[llvm-dev] A Propeller link (similar to a Thin Link as used by ThinLTO)?

Mon Mar 2 11:02:47 PST 2020

On 2020-02-28, Rui Ueyama wrote:
>On Fri, Feb 28, 2020 at 11:34 AM Fangrui Song <maskray at google.com> wrote:
>
>> I met with the Propeller team today (we work for the same company but it
>> was my first time meeting two members on the team:) ).
>> One thing I have been reassured:
>>
>> * There is no general disassembly work. General
>> disassembly work would assuredly frighten off developers.  (Inherently
>> unreliable, memory usage heavy and difficult to deal with CFI, debug
>> information, etc)
>>
>> Minimal amount of plumbing work (https://reviews.llvm.org/D68065) is
>> acceptable: locating the jump relocation, detecting the jump type,
>> inverting the direction of a jump, and deleting trailing bytes of an
>> input section. The existing linker relaxation schemes already do similar
>> things. Deleting a trailing jump is similar to RISC-V where sections can
>> shrink (not implemented in lld; R_RISCV_ALIGN and R_RISCV_RELAX are in
>> my mind)) (binutils supports deleting bytes for a few other
>> architectures, e.g.  msp430, sh, mips, ft32, rl78).  With just minimal
>> amount of disassembly work, conceptually the framework should not be too
>> hard to be ported to another target.

Given records ::
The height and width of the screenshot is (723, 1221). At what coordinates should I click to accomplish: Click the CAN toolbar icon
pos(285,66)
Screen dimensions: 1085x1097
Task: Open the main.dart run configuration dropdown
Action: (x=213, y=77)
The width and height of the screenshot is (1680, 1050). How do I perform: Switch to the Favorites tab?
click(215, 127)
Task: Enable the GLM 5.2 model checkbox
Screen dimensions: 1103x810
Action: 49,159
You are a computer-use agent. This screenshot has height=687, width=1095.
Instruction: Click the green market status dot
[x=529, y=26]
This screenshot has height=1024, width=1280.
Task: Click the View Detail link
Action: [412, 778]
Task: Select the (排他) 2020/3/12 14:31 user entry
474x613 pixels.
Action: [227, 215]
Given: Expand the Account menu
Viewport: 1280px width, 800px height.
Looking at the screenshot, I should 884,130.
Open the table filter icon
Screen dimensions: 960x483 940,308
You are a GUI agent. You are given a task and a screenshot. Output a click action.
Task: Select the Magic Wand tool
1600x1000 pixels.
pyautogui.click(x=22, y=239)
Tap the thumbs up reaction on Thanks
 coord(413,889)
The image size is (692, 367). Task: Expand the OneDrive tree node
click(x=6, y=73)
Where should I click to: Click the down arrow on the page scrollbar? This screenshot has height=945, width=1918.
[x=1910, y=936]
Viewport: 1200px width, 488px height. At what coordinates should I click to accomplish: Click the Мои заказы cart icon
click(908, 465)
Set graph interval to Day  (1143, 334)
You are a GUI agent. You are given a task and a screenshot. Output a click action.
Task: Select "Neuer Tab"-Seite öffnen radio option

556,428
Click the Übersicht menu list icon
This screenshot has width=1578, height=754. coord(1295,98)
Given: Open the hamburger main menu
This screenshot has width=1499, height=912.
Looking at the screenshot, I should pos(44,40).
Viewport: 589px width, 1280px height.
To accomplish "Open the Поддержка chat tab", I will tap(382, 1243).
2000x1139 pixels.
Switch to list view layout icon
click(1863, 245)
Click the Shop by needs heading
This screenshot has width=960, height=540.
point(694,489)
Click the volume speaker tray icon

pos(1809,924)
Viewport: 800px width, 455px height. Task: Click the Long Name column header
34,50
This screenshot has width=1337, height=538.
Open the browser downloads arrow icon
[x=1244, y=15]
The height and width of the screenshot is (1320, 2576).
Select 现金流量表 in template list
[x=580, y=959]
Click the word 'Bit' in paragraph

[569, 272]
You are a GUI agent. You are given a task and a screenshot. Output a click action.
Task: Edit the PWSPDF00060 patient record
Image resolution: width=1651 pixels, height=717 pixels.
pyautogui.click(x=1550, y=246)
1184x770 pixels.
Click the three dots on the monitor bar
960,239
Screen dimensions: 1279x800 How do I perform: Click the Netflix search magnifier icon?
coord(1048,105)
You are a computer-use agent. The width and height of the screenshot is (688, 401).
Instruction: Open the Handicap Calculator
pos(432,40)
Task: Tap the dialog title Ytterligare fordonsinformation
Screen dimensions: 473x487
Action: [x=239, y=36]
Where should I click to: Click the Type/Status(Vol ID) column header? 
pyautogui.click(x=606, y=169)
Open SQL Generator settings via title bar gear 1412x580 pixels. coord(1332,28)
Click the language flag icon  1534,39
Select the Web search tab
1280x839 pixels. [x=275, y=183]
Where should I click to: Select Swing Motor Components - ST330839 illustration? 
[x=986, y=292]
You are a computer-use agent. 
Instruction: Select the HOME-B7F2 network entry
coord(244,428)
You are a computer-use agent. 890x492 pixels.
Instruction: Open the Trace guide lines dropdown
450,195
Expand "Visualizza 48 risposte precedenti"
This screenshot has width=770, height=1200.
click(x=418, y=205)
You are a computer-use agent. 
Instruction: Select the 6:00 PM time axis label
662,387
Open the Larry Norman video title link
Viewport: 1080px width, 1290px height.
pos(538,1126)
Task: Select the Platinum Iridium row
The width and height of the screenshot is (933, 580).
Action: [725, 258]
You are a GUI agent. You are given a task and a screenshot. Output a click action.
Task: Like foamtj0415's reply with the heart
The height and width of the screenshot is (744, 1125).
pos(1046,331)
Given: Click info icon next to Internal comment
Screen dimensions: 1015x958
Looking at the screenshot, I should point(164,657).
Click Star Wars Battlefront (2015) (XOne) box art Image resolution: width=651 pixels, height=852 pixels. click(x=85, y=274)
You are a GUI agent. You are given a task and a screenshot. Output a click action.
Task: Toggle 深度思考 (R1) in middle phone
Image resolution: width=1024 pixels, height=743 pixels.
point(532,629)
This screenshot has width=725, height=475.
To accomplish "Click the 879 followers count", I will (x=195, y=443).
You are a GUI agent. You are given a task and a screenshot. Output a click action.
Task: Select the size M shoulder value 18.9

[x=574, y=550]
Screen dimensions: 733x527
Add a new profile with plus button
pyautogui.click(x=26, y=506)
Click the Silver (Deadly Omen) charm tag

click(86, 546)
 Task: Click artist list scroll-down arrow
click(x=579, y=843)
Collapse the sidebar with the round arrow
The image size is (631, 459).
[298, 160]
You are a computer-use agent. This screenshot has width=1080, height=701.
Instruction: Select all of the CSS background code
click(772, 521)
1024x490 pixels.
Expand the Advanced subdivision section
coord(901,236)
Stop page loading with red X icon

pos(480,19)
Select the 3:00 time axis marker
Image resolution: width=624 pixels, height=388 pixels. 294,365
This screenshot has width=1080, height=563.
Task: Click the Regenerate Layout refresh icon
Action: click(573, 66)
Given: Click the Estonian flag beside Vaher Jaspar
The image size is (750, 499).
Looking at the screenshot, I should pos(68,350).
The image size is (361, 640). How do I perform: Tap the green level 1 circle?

Aim 1 ::
From the mailing-list post above, copy the passage that begins at the words "[llvm-dev] A Propeller" and ends after the words "the team:) ).".
Aim 2 ::
In the records, begin at the line that contains "Open the table filter icon" and stop after the line that contains "[x=1244, y=15]". Write out only those lines, switching "icon" to "button" and leaving everything else unchanged.

Response 1 ::
[llvm-dev] A Propeller link (similar to a Thin Link as used by ThinLTO)?

Mon Mar 2 11:02:47 PST 2020

On 2020-02-28, Rui Ueyama wrote:
>On Fri, Feb 28, 2020 at 11:34 AM Fangrui Song <maskray at google.com> wrote:
>
>> I met with the Propeller team today (we work for the same company but it
>> was my first time meeting two members on the team:) ).

Response 2 ::
Open the table filter button
Screen dimensions: 960x483 940,308
You are a GUI agent. You are given a task and a screenshot. Output a click action.
Task: Select the Magic Wand tool
1600x1000 pixels.
pyautogui.click(x=22, y=239)
Tap the thumbs up reaction on Thanks
 coord(413,889)
The image size is (692, 367). Task: Expand the OneDrive tree node
click(x=6, y=73)
Where should I click to: Click the down arrow on the page scrollbar? This screenshot has height=945, width=1918.
[x=1910, y=936]
Viewport: 1200px width, 488px height. At what coordinates should I click to accomplish: Click the Мои заказы cart button
click(908, 465)
Set graph interval to Day  (1143, 334)
You are a GUI agent. You are given a task and a screenshot. Output a click action.
Task: Select "Neuer Tab"-Seite öffnen radio option

556,428
Click the Übersicht menu list button
This screenshot has width=1578, height=754. coord(1295,98)
Given: Open the hamburger main menu
This screenshot has width=1499, height=912.
Looking at the screenshot, I should pos(44,40).
Viewport: 589px width, 1280px height.
To accomplish "Open the Поддержка chat tab", I will tap(382, 1243).
2000x1139 pixels.
Switch to list view layout button
click(1863, 245)
Click the Shop by needs heading
This screenshot has width=960, height=540.
point(694,489)
Click the volume speaker tray button

pos(1809,924)
Viewport: 800px width, 455px height. Task: Click the Long Name column header
34,50
This screenshot has width=1337, height=538.
Open the browser downloads arrow button
[x=1244, y=15]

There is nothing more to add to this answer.